[BRIEF] Your answer must be a single number: how many lines of the data include "computer".

[MATERIAL SHOWN]
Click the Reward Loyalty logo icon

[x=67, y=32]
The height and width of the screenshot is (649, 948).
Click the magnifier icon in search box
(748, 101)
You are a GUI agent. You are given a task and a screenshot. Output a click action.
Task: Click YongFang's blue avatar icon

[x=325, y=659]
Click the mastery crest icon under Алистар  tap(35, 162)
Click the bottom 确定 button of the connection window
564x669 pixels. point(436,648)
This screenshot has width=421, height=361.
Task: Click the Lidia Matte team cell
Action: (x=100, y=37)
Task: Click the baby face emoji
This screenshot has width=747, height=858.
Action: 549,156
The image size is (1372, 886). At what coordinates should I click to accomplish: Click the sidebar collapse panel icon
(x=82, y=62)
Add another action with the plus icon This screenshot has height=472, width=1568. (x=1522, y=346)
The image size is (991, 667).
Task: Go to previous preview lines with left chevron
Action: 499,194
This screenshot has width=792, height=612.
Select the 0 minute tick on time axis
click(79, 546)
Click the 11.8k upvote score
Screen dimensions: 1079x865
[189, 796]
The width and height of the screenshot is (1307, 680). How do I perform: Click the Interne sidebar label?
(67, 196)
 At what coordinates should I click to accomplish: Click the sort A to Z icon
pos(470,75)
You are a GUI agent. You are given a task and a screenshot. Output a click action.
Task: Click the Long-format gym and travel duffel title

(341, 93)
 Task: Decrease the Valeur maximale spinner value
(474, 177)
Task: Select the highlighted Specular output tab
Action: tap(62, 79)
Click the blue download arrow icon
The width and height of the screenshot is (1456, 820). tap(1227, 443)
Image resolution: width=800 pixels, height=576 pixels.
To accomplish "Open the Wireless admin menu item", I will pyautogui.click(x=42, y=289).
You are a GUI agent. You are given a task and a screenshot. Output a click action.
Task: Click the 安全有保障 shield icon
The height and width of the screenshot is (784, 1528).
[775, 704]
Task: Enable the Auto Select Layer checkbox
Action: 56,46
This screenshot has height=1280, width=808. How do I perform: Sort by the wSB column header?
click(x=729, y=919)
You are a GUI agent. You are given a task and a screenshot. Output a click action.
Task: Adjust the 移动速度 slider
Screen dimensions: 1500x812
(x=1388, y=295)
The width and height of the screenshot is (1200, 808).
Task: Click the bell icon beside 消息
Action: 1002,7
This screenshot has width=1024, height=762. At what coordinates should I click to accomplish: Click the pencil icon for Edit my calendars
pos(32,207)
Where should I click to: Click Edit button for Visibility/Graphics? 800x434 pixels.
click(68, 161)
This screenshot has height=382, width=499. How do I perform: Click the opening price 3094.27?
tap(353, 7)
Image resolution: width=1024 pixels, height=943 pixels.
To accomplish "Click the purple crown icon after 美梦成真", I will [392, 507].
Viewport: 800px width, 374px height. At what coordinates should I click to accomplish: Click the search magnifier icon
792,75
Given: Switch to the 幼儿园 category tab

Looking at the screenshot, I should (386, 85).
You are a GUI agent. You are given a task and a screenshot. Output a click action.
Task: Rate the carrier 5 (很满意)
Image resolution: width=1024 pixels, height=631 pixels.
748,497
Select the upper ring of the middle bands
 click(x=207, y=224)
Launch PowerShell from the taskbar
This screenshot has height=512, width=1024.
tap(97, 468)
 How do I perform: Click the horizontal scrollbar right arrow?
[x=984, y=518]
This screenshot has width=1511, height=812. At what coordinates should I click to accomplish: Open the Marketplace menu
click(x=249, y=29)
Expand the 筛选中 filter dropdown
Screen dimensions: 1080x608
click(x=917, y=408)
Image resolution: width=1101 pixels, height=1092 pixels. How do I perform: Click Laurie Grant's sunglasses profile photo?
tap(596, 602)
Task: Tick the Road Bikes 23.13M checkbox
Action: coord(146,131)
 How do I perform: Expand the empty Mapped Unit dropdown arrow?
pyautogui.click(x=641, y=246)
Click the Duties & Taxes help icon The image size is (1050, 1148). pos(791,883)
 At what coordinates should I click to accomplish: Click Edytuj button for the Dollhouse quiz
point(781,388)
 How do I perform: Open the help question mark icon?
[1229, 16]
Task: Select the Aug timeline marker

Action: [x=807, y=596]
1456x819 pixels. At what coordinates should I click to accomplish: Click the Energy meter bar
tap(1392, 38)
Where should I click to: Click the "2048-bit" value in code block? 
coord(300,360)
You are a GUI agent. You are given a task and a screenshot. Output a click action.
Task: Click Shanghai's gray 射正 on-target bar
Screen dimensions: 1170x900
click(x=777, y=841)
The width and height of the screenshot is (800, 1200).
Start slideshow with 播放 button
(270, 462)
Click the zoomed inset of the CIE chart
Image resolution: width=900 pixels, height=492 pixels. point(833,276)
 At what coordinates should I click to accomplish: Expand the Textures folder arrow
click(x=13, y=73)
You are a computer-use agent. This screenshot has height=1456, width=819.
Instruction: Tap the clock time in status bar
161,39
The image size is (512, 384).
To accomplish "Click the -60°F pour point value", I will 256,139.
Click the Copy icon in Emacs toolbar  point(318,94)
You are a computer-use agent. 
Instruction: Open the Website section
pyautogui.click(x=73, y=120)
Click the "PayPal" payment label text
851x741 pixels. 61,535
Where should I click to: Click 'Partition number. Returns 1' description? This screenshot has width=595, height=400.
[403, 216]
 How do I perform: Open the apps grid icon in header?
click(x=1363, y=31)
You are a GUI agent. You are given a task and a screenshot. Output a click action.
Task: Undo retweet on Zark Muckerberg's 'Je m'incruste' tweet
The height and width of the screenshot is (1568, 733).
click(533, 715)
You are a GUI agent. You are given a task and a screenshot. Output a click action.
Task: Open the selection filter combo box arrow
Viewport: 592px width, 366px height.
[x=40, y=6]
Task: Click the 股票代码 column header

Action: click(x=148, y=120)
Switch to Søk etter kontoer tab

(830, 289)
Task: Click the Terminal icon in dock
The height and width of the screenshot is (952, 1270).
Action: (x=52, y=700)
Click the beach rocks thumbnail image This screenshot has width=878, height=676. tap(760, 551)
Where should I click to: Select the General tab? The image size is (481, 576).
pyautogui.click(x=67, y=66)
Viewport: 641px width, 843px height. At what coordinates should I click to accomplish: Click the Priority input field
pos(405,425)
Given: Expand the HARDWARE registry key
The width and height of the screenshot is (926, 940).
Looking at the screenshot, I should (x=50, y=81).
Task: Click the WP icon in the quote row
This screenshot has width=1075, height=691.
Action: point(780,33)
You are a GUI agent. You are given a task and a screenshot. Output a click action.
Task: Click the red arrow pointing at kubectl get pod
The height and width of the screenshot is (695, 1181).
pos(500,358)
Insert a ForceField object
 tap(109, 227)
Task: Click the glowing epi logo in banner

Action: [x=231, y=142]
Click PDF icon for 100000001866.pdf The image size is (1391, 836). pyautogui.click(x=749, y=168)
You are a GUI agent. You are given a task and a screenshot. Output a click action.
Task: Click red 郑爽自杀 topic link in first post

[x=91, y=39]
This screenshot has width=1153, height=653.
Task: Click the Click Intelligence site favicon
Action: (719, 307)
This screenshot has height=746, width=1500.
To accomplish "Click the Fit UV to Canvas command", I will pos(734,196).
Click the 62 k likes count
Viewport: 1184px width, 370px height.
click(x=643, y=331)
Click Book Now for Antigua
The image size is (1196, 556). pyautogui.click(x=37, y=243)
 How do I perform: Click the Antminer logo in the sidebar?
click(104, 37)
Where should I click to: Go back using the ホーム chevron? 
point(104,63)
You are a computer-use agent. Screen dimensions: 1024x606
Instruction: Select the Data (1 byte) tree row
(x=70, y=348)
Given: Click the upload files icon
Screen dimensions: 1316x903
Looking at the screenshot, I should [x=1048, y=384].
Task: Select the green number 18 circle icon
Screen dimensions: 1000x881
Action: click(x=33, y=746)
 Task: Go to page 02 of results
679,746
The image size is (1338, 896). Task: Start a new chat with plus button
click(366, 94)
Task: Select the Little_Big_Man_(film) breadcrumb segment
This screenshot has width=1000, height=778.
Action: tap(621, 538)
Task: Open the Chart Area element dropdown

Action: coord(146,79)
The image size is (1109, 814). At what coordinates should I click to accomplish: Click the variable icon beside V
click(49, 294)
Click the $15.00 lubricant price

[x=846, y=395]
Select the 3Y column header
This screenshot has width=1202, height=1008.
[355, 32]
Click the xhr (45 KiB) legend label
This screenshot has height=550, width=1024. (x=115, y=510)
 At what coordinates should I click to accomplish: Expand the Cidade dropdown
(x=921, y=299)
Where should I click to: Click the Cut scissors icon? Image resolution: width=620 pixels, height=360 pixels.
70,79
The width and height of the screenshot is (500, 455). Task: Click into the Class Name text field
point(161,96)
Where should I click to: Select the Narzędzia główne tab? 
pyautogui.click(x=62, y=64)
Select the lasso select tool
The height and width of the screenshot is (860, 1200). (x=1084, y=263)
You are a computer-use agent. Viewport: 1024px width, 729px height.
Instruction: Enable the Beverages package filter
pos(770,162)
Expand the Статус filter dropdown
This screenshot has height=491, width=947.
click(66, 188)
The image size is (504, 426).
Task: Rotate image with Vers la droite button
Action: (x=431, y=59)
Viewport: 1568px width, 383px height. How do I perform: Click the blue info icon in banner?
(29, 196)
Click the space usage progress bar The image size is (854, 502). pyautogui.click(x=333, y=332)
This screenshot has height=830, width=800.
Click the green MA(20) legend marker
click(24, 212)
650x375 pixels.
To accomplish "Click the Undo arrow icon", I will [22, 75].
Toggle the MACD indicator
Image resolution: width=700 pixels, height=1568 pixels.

[ANSWER BOX] 4